In an article by Fr Aidan Nichols in New Blackfriars in 2008 about church architecture quotes the early 20th century church architect Ninian Comper:
The note of a church should be, not that of novelty, but of eternity. Like the Liturgy celebrated within it, the measure of its greatness will be the measure in which it succeeds in eliminating time and producing the atmosphere of heavenly worship. This is the characteristic of the earliest art of the Church, in liturgy, in architecture and in plastic decoration, and it is the tradition of all subsequent ages.

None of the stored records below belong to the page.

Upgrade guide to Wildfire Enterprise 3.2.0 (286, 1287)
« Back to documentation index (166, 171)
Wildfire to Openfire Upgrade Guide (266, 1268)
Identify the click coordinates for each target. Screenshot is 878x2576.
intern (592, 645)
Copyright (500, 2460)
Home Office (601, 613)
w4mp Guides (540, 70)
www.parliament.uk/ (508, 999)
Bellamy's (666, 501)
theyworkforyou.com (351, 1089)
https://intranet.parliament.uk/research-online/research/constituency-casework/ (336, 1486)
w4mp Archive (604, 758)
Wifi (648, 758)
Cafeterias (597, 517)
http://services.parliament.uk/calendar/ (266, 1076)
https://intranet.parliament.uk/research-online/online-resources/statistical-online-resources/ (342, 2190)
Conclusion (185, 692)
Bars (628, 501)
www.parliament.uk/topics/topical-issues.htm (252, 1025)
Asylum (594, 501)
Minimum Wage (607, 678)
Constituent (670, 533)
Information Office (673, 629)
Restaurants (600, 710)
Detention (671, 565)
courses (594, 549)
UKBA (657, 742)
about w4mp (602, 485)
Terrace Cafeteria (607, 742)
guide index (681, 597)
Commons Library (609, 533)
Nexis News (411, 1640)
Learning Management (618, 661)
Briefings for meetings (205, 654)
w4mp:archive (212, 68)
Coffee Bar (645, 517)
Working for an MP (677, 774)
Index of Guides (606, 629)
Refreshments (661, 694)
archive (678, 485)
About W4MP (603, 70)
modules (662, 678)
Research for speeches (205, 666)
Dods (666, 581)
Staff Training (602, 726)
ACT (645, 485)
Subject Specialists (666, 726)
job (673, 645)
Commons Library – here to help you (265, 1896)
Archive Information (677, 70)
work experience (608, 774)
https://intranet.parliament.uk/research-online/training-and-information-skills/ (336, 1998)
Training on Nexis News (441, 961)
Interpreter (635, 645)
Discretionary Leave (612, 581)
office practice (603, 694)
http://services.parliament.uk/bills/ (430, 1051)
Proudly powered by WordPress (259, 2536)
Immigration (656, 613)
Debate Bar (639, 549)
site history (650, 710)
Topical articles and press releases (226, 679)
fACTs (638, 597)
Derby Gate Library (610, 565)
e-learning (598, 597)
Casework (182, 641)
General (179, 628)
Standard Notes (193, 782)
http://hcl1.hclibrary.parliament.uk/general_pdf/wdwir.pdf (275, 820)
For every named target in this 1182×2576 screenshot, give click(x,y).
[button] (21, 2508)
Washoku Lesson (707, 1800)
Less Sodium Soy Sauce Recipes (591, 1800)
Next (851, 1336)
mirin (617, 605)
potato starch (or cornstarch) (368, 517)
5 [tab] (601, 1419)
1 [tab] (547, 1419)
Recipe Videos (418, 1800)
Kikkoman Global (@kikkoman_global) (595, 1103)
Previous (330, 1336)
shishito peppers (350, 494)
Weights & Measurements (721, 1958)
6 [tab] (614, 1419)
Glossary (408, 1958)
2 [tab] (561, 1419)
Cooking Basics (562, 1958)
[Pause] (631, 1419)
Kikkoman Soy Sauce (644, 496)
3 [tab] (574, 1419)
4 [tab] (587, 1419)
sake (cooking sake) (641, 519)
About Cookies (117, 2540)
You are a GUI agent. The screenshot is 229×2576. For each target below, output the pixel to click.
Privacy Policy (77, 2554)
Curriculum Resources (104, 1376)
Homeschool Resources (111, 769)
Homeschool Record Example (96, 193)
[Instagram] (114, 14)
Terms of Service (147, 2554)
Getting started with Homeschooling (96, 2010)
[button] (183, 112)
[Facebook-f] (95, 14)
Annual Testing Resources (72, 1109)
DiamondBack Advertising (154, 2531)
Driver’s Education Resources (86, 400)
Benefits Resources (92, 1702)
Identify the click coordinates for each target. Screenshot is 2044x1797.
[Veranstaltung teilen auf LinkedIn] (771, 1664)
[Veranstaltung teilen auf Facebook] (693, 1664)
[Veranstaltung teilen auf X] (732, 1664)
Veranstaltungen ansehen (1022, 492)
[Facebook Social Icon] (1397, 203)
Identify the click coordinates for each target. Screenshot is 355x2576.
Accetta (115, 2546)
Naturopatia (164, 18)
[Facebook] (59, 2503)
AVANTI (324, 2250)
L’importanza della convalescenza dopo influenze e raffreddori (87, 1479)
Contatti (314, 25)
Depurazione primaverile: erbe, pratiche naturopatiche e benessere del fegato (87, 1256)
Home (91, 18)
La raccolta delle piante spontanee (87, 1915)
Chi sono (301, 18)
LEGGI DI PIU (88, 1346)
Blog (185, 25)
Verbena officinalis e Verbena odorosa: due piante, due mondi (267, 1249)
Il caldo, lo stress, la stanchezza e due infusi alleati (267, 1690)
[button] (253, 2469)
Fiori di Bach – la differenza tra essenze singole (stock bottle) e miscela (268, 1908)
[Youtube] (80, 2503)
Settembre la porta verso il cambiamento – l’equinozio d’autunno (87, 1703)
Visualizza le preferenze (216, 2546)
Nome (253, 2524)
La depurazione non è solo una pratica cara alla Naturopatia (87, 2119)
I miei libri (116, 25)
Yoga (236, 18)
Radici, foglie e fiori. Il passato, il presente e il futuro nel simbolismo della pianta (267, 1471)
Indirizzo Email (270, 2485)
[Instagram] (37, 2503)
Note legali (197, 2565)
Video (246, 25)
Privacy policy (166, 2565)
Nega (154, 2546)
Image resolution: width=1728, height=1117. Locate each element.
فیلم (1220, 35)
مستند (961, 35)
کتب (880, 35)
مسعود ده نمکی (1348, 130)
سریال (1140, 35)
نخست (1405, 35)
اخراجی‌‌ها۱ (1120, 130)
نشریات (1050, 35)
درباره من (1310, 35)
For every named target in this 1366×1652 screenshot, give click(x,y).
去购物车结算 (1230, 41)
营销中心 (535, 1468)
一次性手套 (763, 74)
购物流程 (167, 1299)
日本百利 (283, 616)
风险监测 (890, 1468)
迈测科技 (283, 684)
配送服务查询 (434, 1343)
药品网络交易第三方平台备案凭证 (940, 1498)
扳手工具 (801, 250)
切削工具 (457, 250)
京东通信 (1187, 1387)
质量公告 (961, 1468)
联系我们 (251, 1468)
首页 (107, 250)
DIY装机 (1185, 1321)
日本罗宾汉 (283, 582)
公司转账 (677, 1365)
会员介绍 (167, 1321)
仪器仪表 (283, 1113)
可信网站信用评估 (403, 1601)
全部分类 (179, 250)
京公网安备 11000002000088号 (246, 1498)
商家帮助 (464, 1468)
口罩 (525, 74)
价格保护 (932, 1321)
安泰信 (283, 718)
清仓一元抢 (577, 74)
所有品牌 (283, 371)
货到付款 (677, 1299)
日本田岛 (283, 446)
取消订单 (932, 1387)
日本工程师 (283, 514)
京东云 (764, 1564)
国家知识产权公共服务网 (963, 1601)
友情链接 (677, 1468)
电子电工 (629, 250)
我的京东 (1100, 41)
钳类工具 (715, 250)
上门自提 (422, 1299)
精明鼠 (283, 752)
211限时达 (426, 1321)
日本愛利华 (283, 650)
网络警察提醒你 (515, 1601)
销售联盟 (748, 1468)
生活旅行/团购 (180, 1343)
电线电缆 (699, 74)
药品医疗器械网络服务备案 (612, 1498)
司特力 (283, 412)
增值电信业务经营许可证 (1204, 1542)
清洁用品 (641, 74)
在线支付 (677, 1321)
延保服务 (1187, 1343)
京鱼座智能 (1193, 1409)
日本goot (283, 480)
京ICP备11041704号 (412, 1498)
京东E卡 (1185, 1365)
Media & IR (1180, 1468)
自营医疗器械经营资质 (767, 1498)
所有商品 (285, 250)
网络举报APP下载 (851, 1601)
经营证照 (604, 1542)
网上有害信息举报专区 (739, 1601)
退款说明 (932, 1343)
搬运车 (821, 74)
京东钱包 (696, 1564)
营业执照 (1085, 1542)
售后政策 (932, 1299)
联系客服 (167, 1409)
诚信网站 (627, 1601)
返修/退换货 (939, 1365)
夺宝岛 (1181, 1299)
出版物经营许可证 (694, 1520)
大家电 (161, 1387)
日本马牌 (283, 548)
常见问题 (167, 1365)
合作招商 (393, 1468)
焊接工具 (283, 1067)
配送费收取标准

The Church is made of the living stones of the people of God. The church building has traditionally been cared for by its community and made beautiful. Great ascetics such as the Cure of Ars have lavished attention on making the church building beautiful. Why? The trend in recent decades has been towards utility and a distrust of beauty: the building only as a meeting place for the People of God but the beauty of the church and the sense of the sacred that it should engender is meant to help us in our quest to seek holiness of life. It is a place where like Mary in the Gospel we should stop worrying and fretting over so many things like Martha and instead concentrate on meeting Christ who takes all our worries and cares and offers them to the Father in his perfect sacrifice offered on the altar
So tonight we give thanks to God for 50 years of worship in this building. In the bidding prayers we will remember all those who have worshipped here and celebrated key events in their lives here. We pray for God`s blessing on this parish over the next 50 years and that it will be a place where we may always find a new start, like the people of Nineveh and be fired with love of God like St Francis, a love that is stronger than death, a love which brings new life and opens the gates to eternity.
4 comments:
I think you (subtly) got your point over about the reordering. I wonder how many noticed?
Maybe you SHOULD publish your sermon more often!
I was taken by this sermon Father, and was hoping you would blog it. Many thanks.
Please do publish your sermons more often. This is great. I learned a lot.